Nelson began his entertainment career in 1949, playing himself in the radio sitcom series, The Adventures of Ozzie and Harriet. In 1952, he appeared in his first feature film, Here Come the Nelsons. In 1957, he recorded his first single ("I'm Walkin' b/w "A Teenager's Romance", Verve 10047X4S), debuted as a singer on the television version of the sitcom, and released the No. 1 album titled Ricky. In 1958, Nelson released his first #1 single, "Poor Little Fool", and in 1959 received a Golden Globe nomination for "Most Promising Male Newcomer" after starring in Rio Bravo. A few films followed, and when the television series was cancelled in 1966, Nelson made occasional appearances as a guest star on various television programs.  In his twenties, he moved away from the pop music of his youth, and began to perform in a country rock style. After recording several albums with mostly session musicians, most of which flopped, he formed the Stone Canyon Band in 1969 and experienced a career resurgence, buoyed by the live album In Concert at the Troubadour, 1969 and had a surprise hit with 1972's "Garden Party", which peaked at number six on the Billboard Hot 100.  His comeback was short-lived, however, as his record label was bought out and folded, and his followup albums were not well promoted by his new label.  He continued to perform live and take small television roles through the 1970s, though his label dropped him by the end of the decade.  He released two more albums, with unimpressive results, before his death in a plane crash on New Year's Eve, 1985.

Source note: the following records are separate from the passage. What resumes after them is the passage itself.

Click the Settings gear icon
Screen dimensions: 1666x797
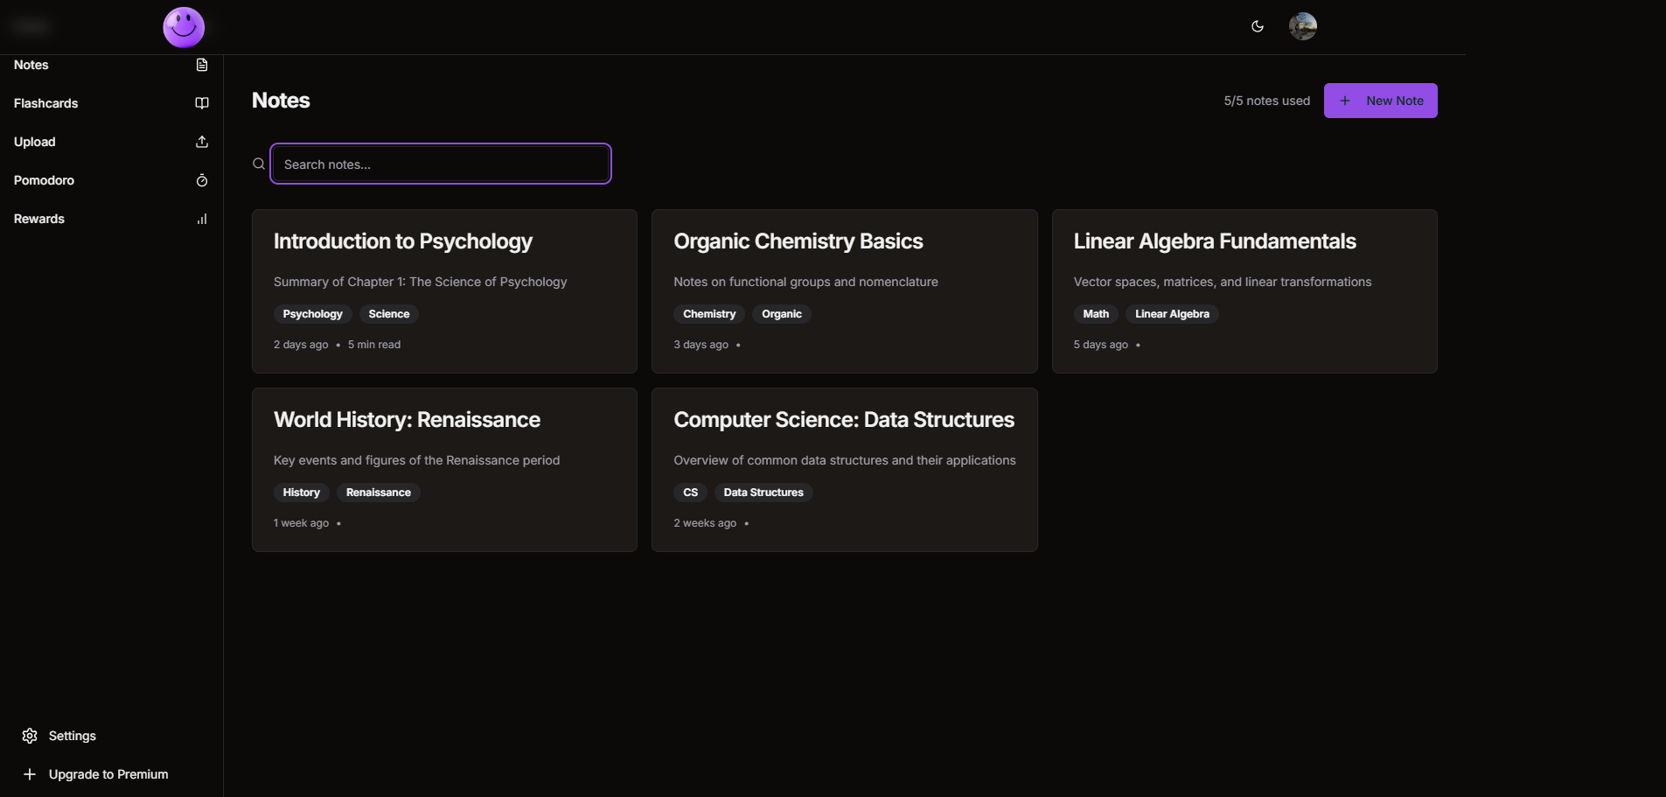coord(30,736)
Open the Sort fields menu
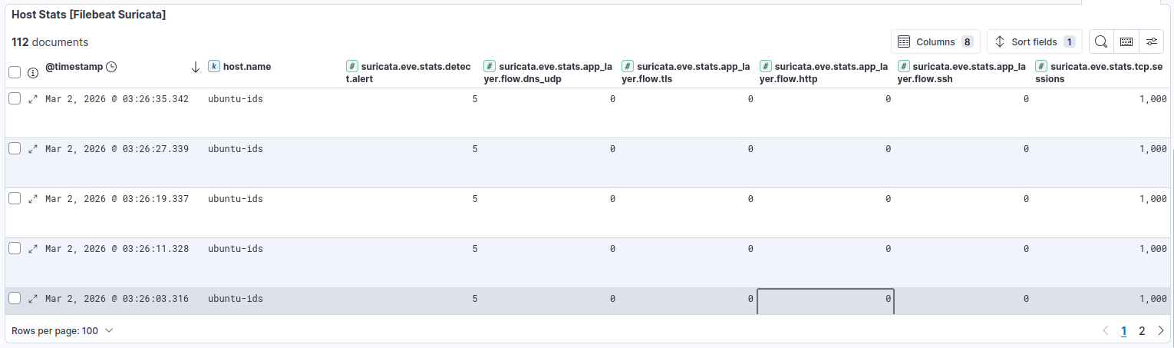The image size is (1174, 348). tap(1034, 42)
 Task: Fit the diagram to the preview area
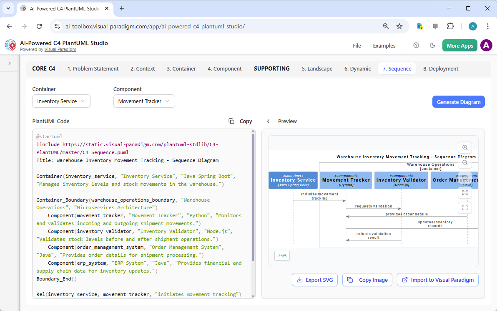[464, 207]
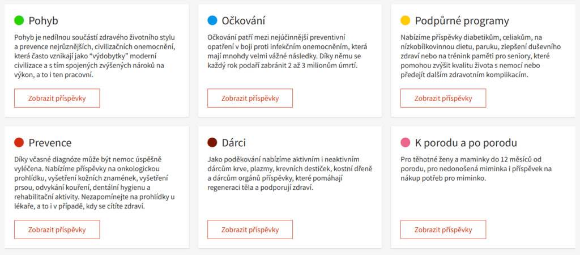Click the green dot beside Pohyb
The image size is (580, 255).
19,21
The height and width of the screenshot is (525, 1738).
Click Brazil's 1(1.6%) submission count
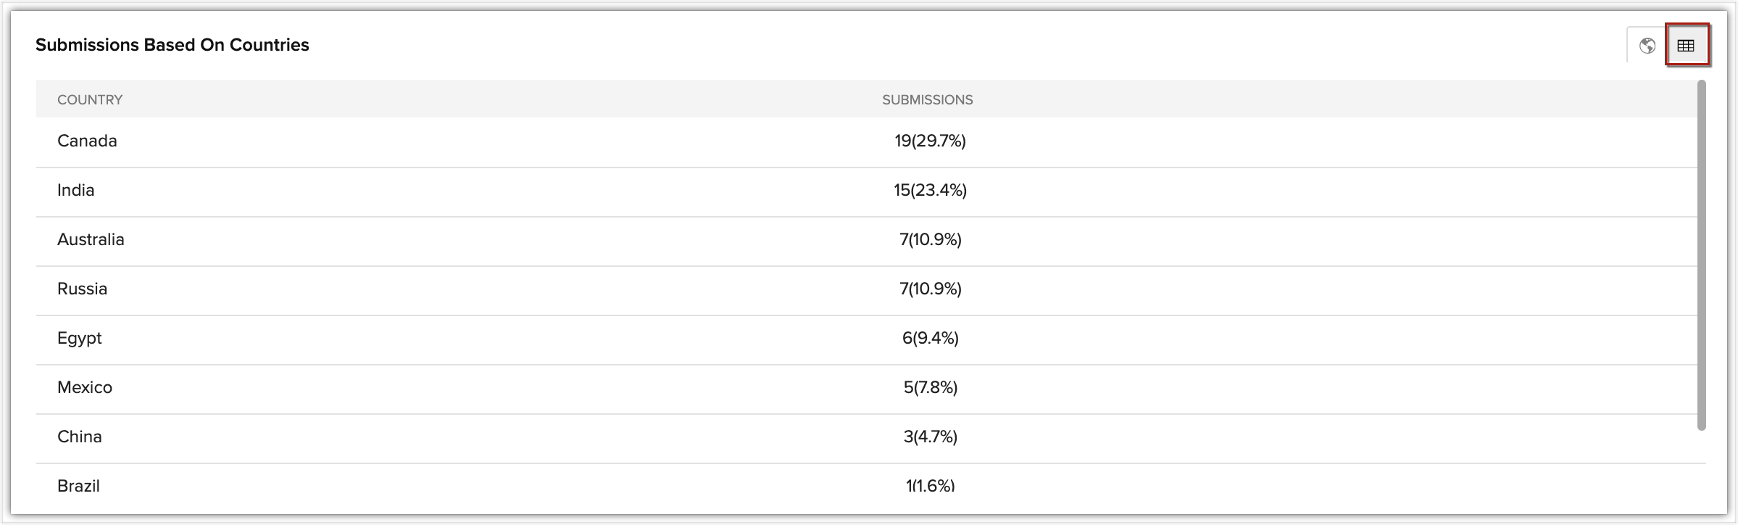pos(930,486)
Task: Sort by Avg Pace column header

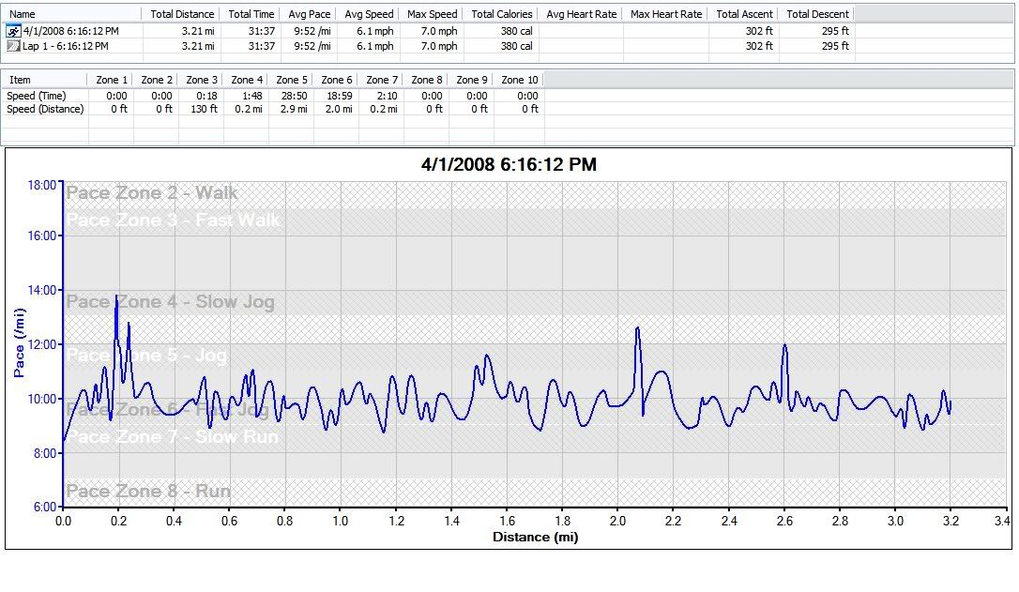Action: pos(310,14)
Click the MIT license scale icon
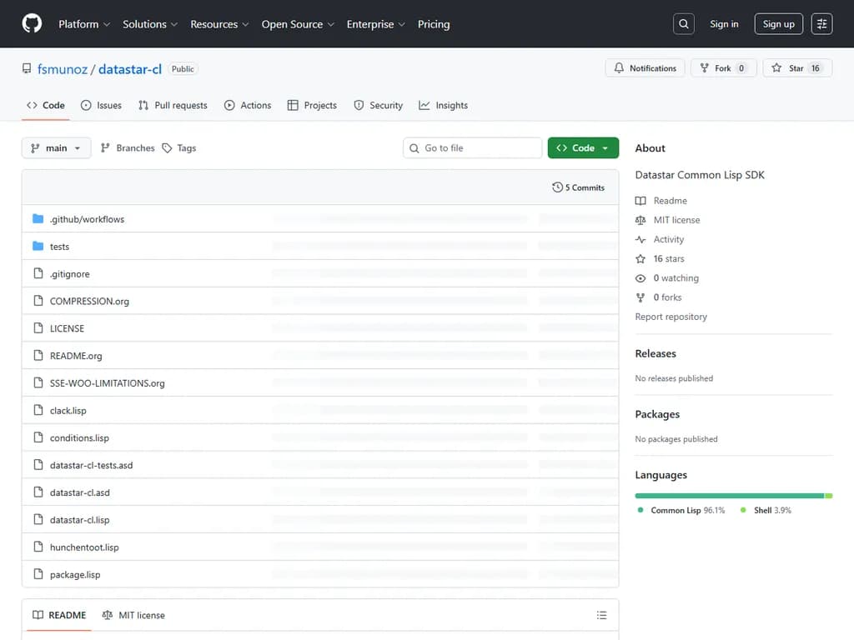This screenshot has width=854, height=640. [641, 219]
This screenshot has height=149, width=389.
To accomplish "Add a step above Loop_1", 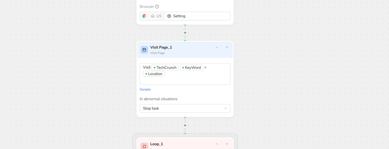I will (x=185, y=126).
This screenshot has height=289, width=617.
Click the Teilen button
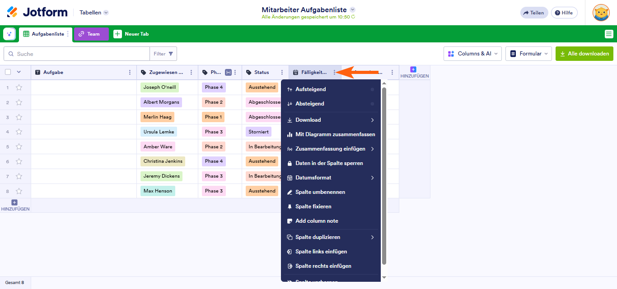point(534,13)
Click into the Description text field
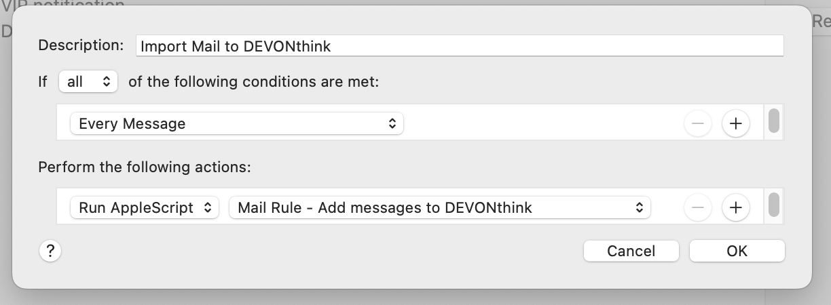 pos(459,46)
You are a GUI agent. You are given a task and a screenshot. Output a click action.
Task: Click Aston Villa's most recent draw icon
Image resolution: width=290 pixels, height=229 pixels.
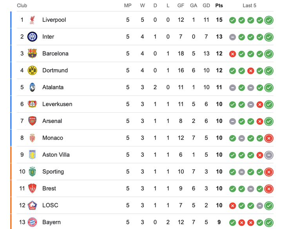pyautogui.click(x=269, y=155)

Nelson was married once, to Sharon Kristin Harmon, from 1963 until their divorce in 1982. They had four children: actress Tracy Nelson, twin sons and musicians Gunnar and Matthew, and actor Sam.

Early life
Nelson was born on May 8, 1940, in Teaneck, New Jersey. He was the second son of entertainment couple Harriet Hilliard Nelson (born Peggy Lou Snyder; July 18, 1909 – October 2, 1994) and Ozzie Nelson (March 20, 1906 – June 3, 1975). His father Ozzie was of half Swedish descent. The Nelsons' older son was actor David Nelson (October 24, 1936 – January 11, 2011).

Harriet, normally the vocalist for Ozzie's band, remained in Englewood, New Jersey, with her newborn and toddler. Meanwhile, bandleader Ozzie toured with the Nelson orchestra. The Nelsons bought a two-story colonial house in Tenafly, New Jersey, and six months after the purchase, moved with son David to Hollywood, where Ozzie and Harriet were slated to appear in the 1941–42 season of Red Skelton's The Raleigh Cigarette Hour; Ricky remained in Tenafly in the care of his paternal grandmother. In November 1941, the Nelsons bought what would become their permanent home: a green and white, two-story, Cape Cod colonial home at 1822 Camino Palmero in Los Angeles. Ricky joined his parents and brother in Los Angeles in 1942.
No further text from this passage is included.